À sa grande surprise, personne ne tira sur lui. Il y eut un moment de silence durant lequel nul ne bougea. Puis un premier Krenk sortit de sa cachette, imité par un deuxième.

— Vous me faites honte, Dietrich d’Oberhochwald, dit Jean en rejetant la tête en arrière.

Puis il laissa choir son pot-de-fer. Gschert émergea alors de la forêt.

— Vous êtes dans le vrai, dit-il. Cette question est à régler entre nous deux, et elle se réglera à la gorge.

Il s’avança et Jean, après avoir échangé avec Beatke une nouvelle caresse, bondit dans la clairière pour aller à sa rencontre.

— Qu’entend-il par « à la gorge » ? demanda Dietrich.

— En vérité, dit Gschert, il est juste que nous retrouvions les us de nos ancêtres après avoir fait naufrage sur un monde comme celui-ci.

Il se dévêtit, laissant choir dans la boue sa chemise et son écharpe, aussi usées et fanées l’une que l’autre, et il se dressa, frissonnant, dans l’après-midi de mars.
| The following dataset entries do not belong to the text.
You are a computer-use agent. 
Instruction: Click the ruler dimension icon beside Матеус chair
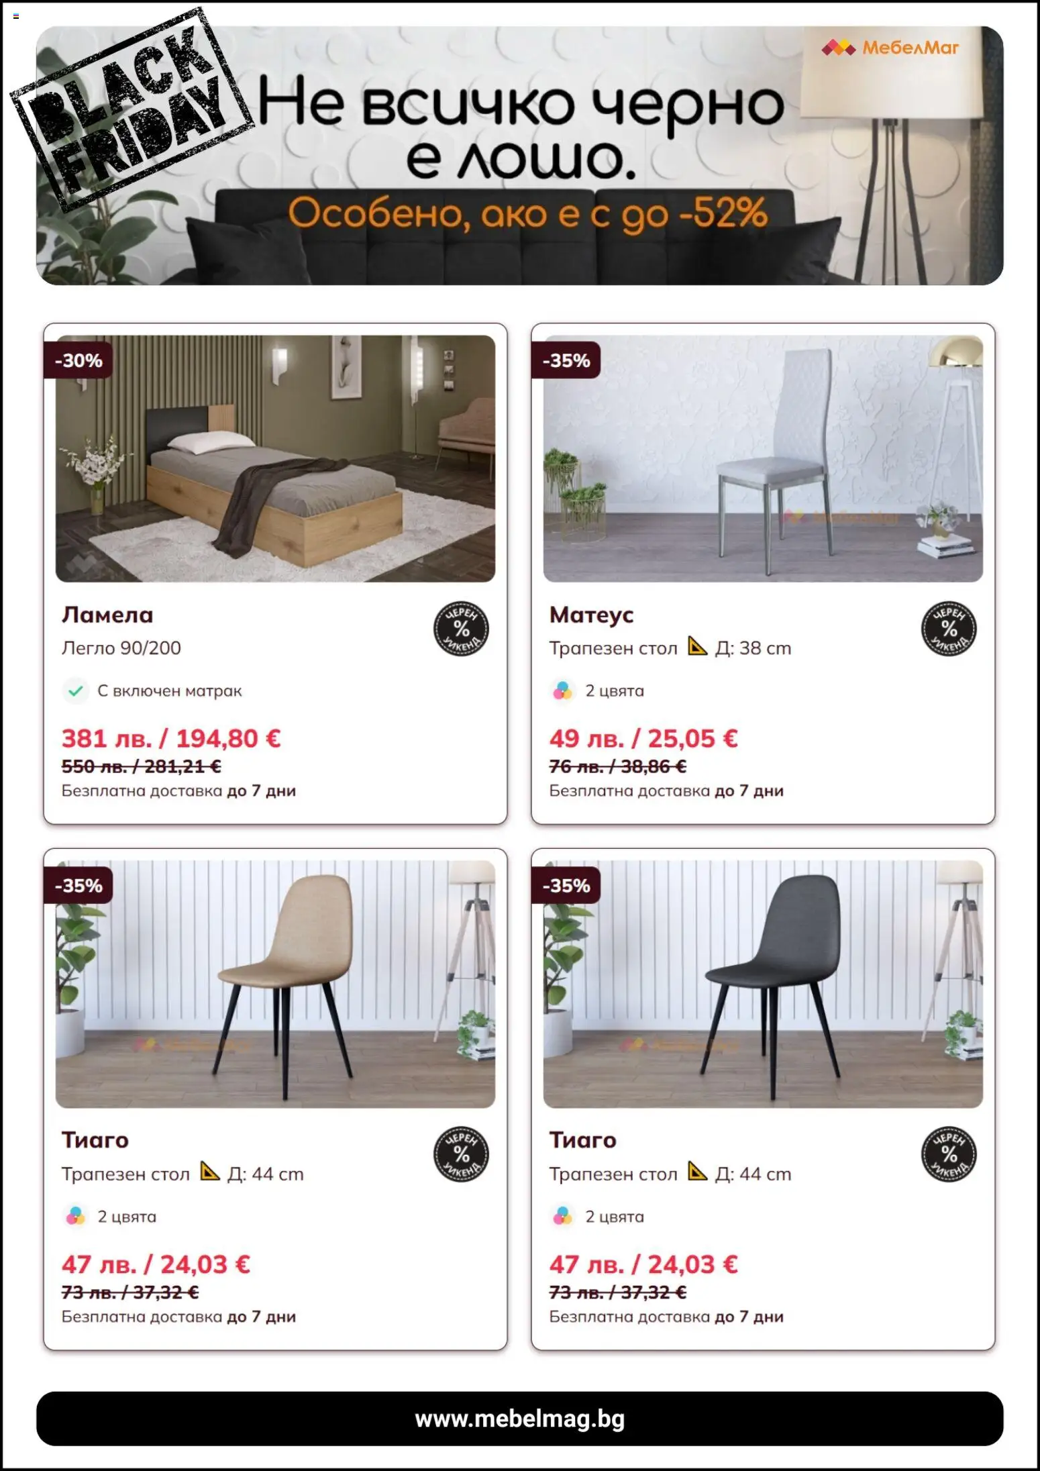(698, 646)
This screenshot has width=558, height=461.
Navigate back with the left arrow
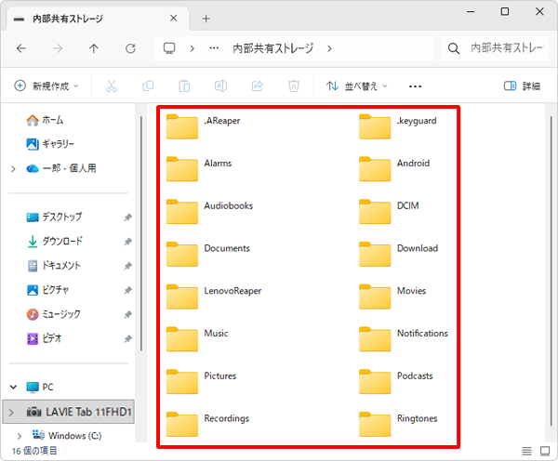pos(21,48)
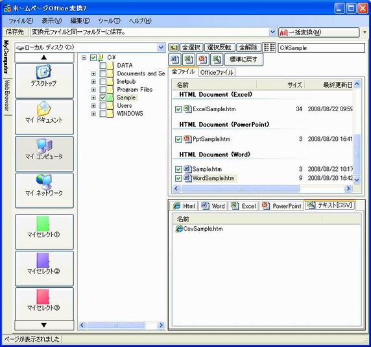Select マイ ドキュメント sidebar icon
This screenshot has width=371, height=347.
44,117
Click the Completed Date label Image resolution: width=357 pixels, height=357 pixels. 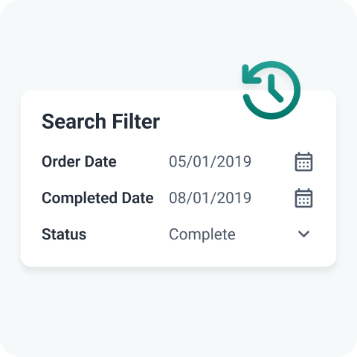coord(97,198)
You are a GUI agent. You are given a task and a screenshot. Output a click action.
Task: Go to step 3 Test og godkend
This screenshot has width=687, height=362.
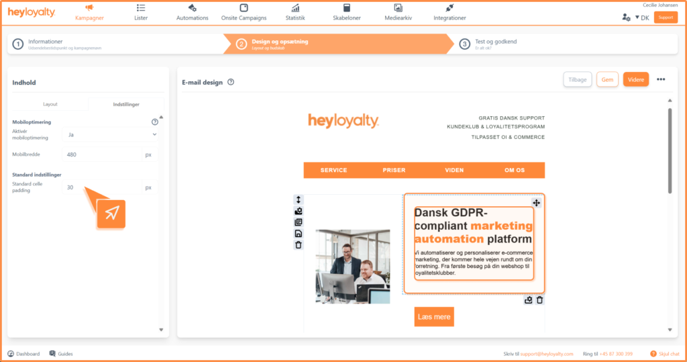pos(495,44)
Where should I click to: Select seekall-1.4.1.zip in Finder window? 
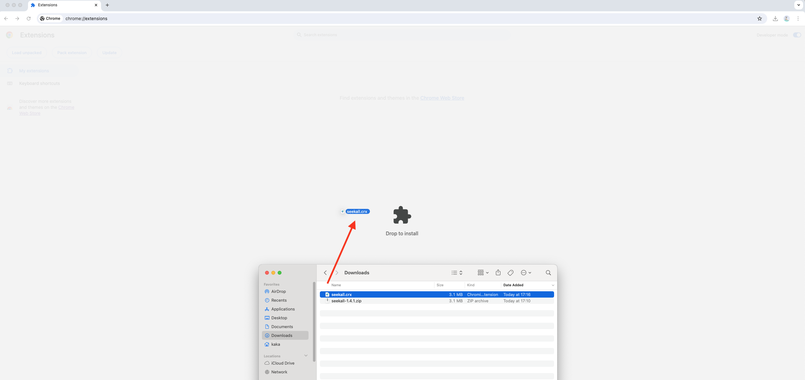[346, 301]
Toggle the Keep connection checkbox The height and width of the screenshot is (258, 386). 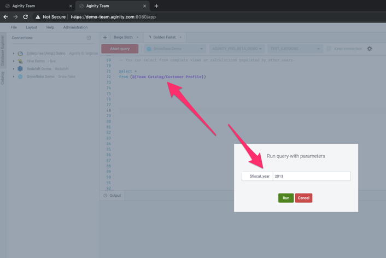329,49
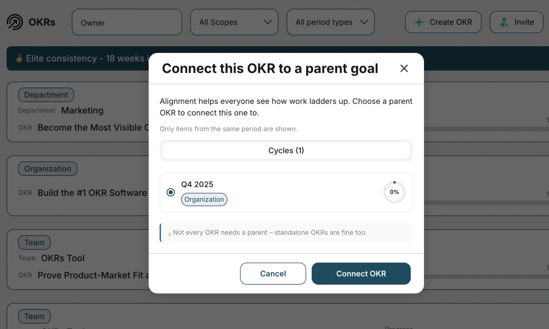Click the medal icon in Elite consistency banner
This screenshot has width=549, height=329.
click(x=19, y=58)
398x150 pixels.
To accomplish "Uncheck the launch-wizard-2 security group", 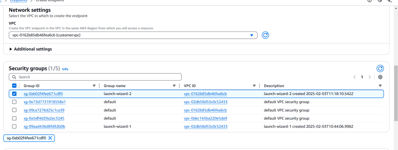I will [x=14, y=94].
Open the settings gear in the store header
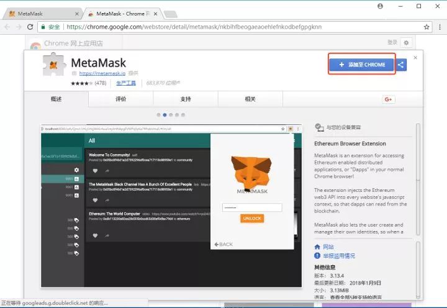The height and width of the screenshot is (308, 447). pyautogui.click(x=406, y=43)
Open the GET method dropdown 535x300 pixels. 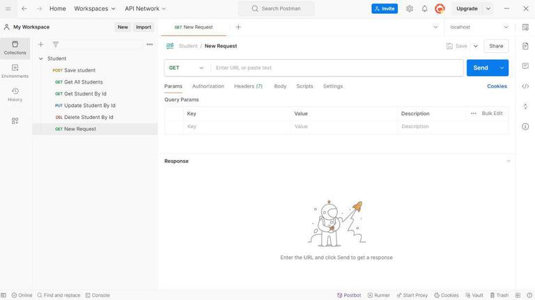(x=187, y=68)
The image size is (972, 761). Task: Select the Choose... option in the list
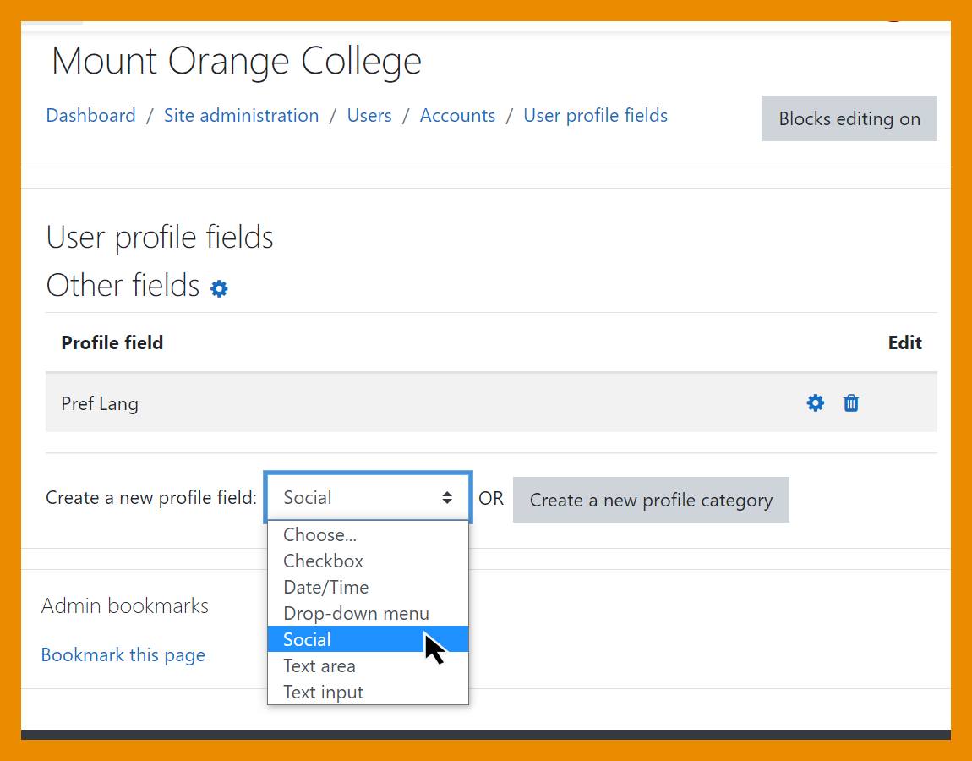click(x=319, y=534)
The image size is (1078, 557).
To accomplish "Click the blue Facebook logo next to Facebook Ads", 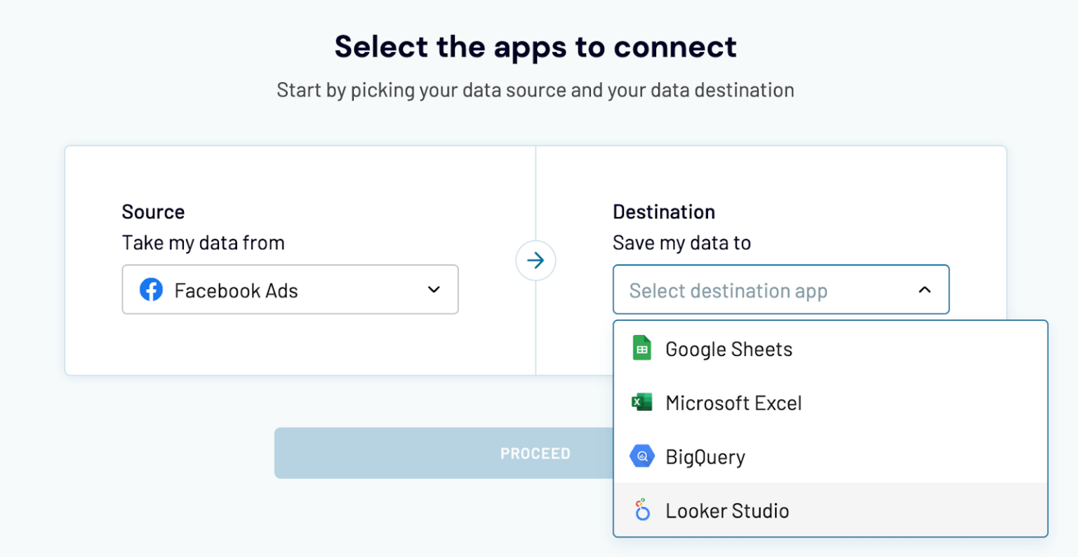I will coord(152,289).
Jean se tenait près de Dietrich.

— Rappelez-vous, lui dit-il, que la mort d’un seul homme est préférable à la mort de tout un peuple, et que si cela doit restaurer la concorde… (Puis il ajouta à l’intention de Gschert :) Ceci est mon corps donné pour tous[17].

À la gorge. Dietrich comprit soudain que Jean ne chercherait pas à échapper aux mâchoires de Gschert.

— Non ! hurla-t-il.

— Nous en sommes donc arrivés là ? demanda Gschert.

Et Jean lui répondit :

— Comme Arnaud l’avait toujours su. Galates 5.15.

— Finissons-en avec vos superstitions vides de pensée !

Mais avant que Gschert ait pu se ruer sur Jean, qui ne comptait lui opposer aucune résistance, Dietrich entendit retentir une corne dont le son était plus clair que tous les échos du monde.


— C’est tout simple, dit Herr Manfred tandis que Max et ses soldats escortaient des Krenken à présent dociles sur la route d’Oberhochwald. Avant même que je sois arrivé au village, les paysans travaillant aux champs m’ont dit qu’ils vous avaient vu chevaucher à bride abattu en direction de Grosswald, et que les Krenken vous avaient suivi peu après. J’ai ordonné à mes hommes de vous rejoindre au plus vite. Bien entendu, nous avons dû laisser nos chevaux derrière la crête, mais nous n’étions que légèrement vêtus pour faire le voyage, de sorte que nous avons pu poursuivre à pied sans difficulté. J’ai entendu une partie des échanges sur le canal public. Quelle était donc la cause de tout cela ?

Dietrich se retourna vers la clairière où régnait un désordre poignant.

— Les Krenken ont faim d’obéissance, dit-il, et Gschert leur a servi une bouillie avariée.

Manfred se mit à rire aux éclats.

— Si cette faim les pousse à rechercher un nouveau chef, dit le seigneur d’Oberhochwald, je suis prêt à leur servir une bouillie de mon cru !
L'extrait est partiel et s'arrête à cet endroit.